## begin PAGE EXCERPT

THE MERCHANTS' NATIONAL BANK OF ST. PAUL v. MCLAUGHLIN, Sheriff, etc.

Circuit Court, D. Minnesota.

April, 1880.

v.2, no.2-9

CHATTEL MORTGAGE—LOGS—SUFFICIENT DESCRIPTION.—A chattel mortgage of certain logs described them as being the northerly or rear 1,250,000 feet lying in a certain creek, and marked with a certain mark, to be ascertained by commencing at the rear or northerly end of said logs, and counting along said stream southerly until the requisite number was so counted and set a part. Held, sufficiently definite.

SAME—DEFAULT—RIGHT OF POSSESSION.—After default in the conditions of a chattel mortgage the absolute right of possession is in the mortgagee.

LIEN HOLDERS—RIGHTS OF.—Where there are two funds, to both of which a prior lien holder may resort, while a junior lien holder can resort to but one, the former must first enforce his claim out of the fund to which the latter cannot have recourse.

## end PAGE EXCERPT
## begin RECORD EXCERPTS

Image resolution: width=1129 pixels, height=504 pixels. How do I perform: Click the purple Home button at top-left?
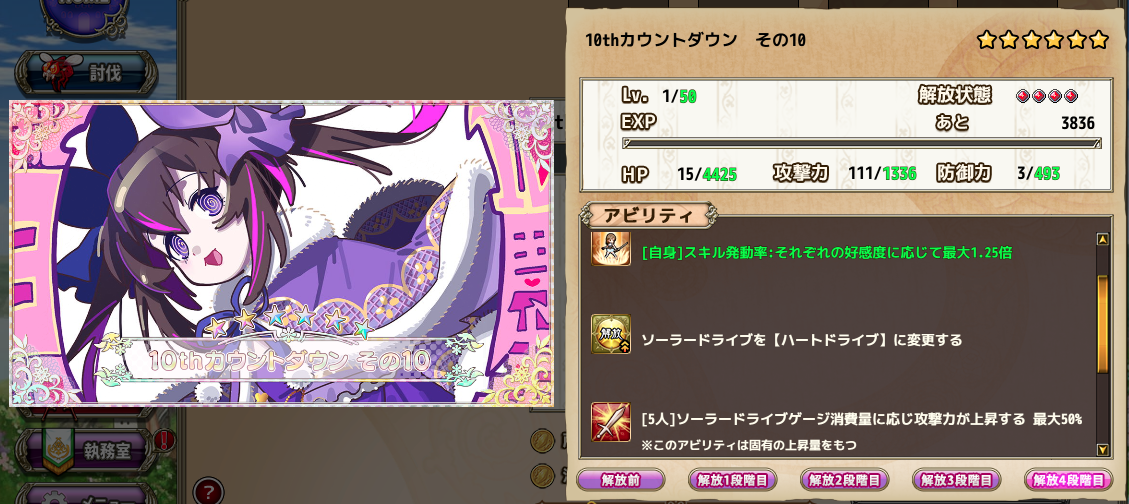tap(85, 13)
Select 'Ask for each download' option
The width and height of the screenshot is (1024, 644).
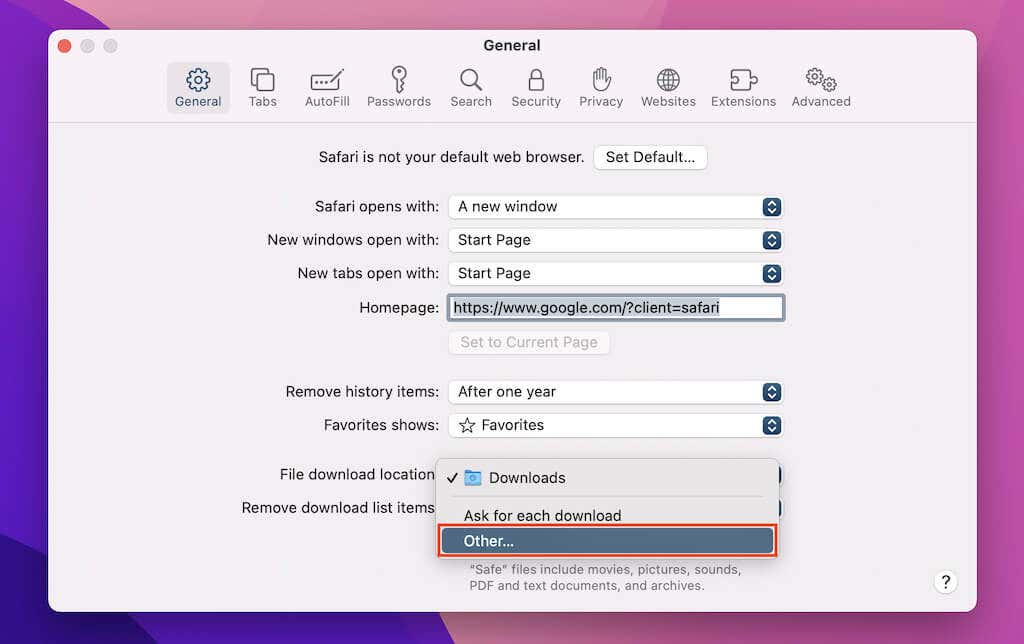543,516
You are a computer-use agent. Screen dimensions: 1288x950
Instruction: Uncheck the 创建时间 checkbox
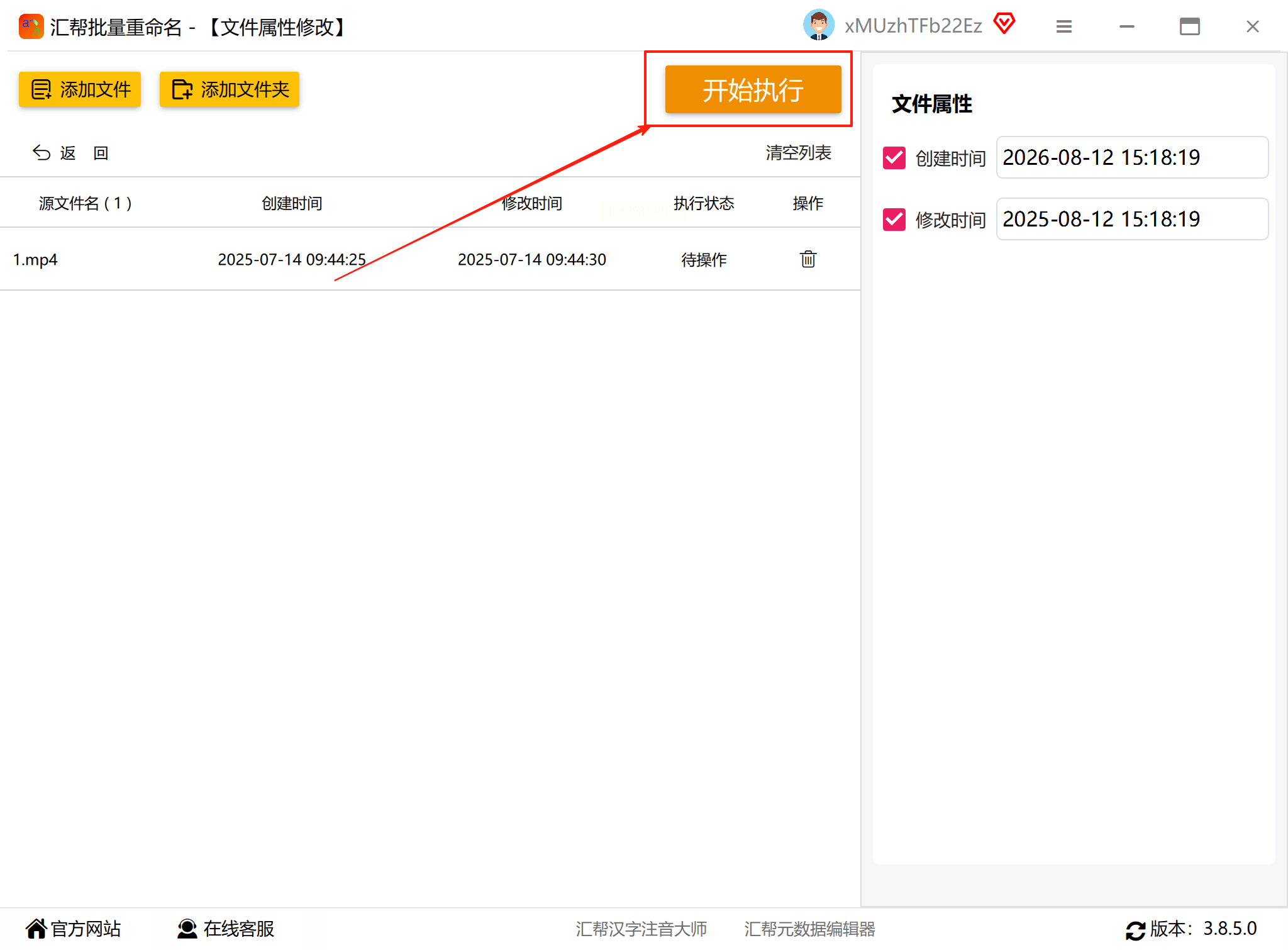[x=894, y=158]
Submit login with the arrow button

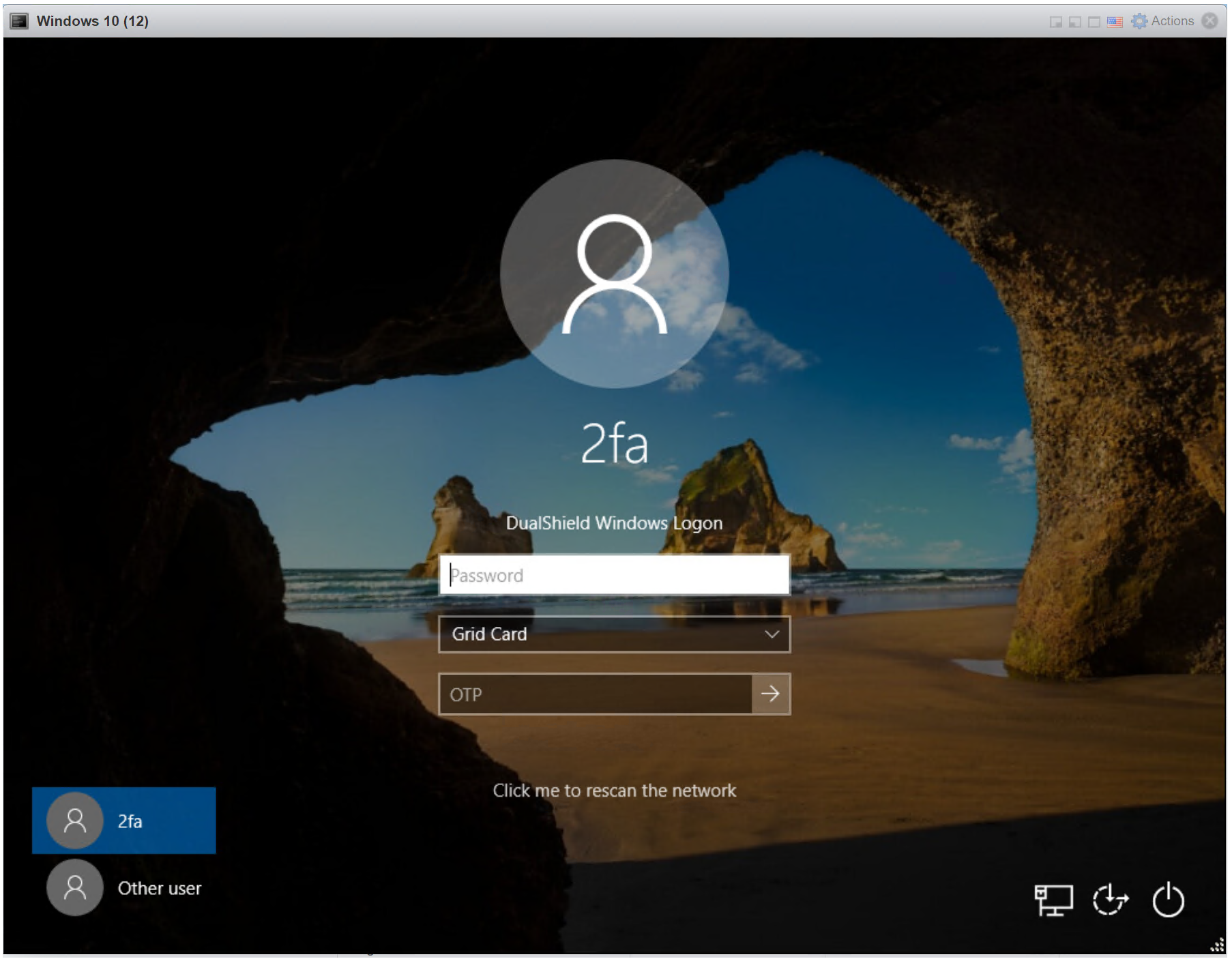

## end RECORD EXCERPTS

▶ [WORK TO COMPLETE]
a: In the court case summary above, set down word for word the passage that opens with the words containing "April, 1880." and closes with "in the mortgagee.".
b: Write the next part of the court case summary on the chattel mortgage of logs, picking up after its final sentence.

▶ [PER-TASK OUTPUTS]
a:
April, 1880.

v.2, no.2-9

CHATTEL MORTGAGE—LOGS—SUFFICIENT DESCRIPTION.—A chattel mortgage of certain logs described them as being the northerly or rear 1,250,000 feet lying in a certain creek, and marked with a certain mark, to be ascertained by commencing at the rear or northerly end of said logs, and counting along said stream southerly until the requisite number was so counted and set a part. Held, sufficiently definite.

SAME—DEFAULT—RIGHT OF POSSESSION.—After default in the conditions of a chattel mortgage the absolute right of possession is in the mortgagee.

b:
CONFUSION OF GOODS—INNOCENT MORTGAGEE.—An innocent mortgagee will not be compelled to suffer by reason of the wrongful confusion of the goods by the mortgagor.

Cause tried before the court without a jury.

Geo. L. & Chas. E. Otis, for plaintiff.

I. V. D. Heard, W. H. Grant and Wilson, Lawrence & Rogers, for defendant.

NELSON, D. J. This action is brought against the defendant sheriff to recover damages for the conversion of personal property, consisting of logs, and lumber manufactured therefrom.

The sheriff defends under a seizure by virtue of certain writs of execution issued upon judgments obtained against the firm of McCaine Bros. & Barteau, and also sets up proceedings 129 instituted by laborers in the employment of this firm, as lien claimants under the laws of the state of Minnesota.

Briefly, the sheriff, in his answer, says the logs and lumber were not the plaintiff's property, and were not in its possession or under its control, but were owned by McCaine Bros. & Barteau; and that executions came into his hands against said firm, and that he had levied upon the logs and lumber as their property.

The plaintiff claims the right to the possession of the property by virtue of a chattel mortgage, and on default of the mortgagor to pay the money secured thereby.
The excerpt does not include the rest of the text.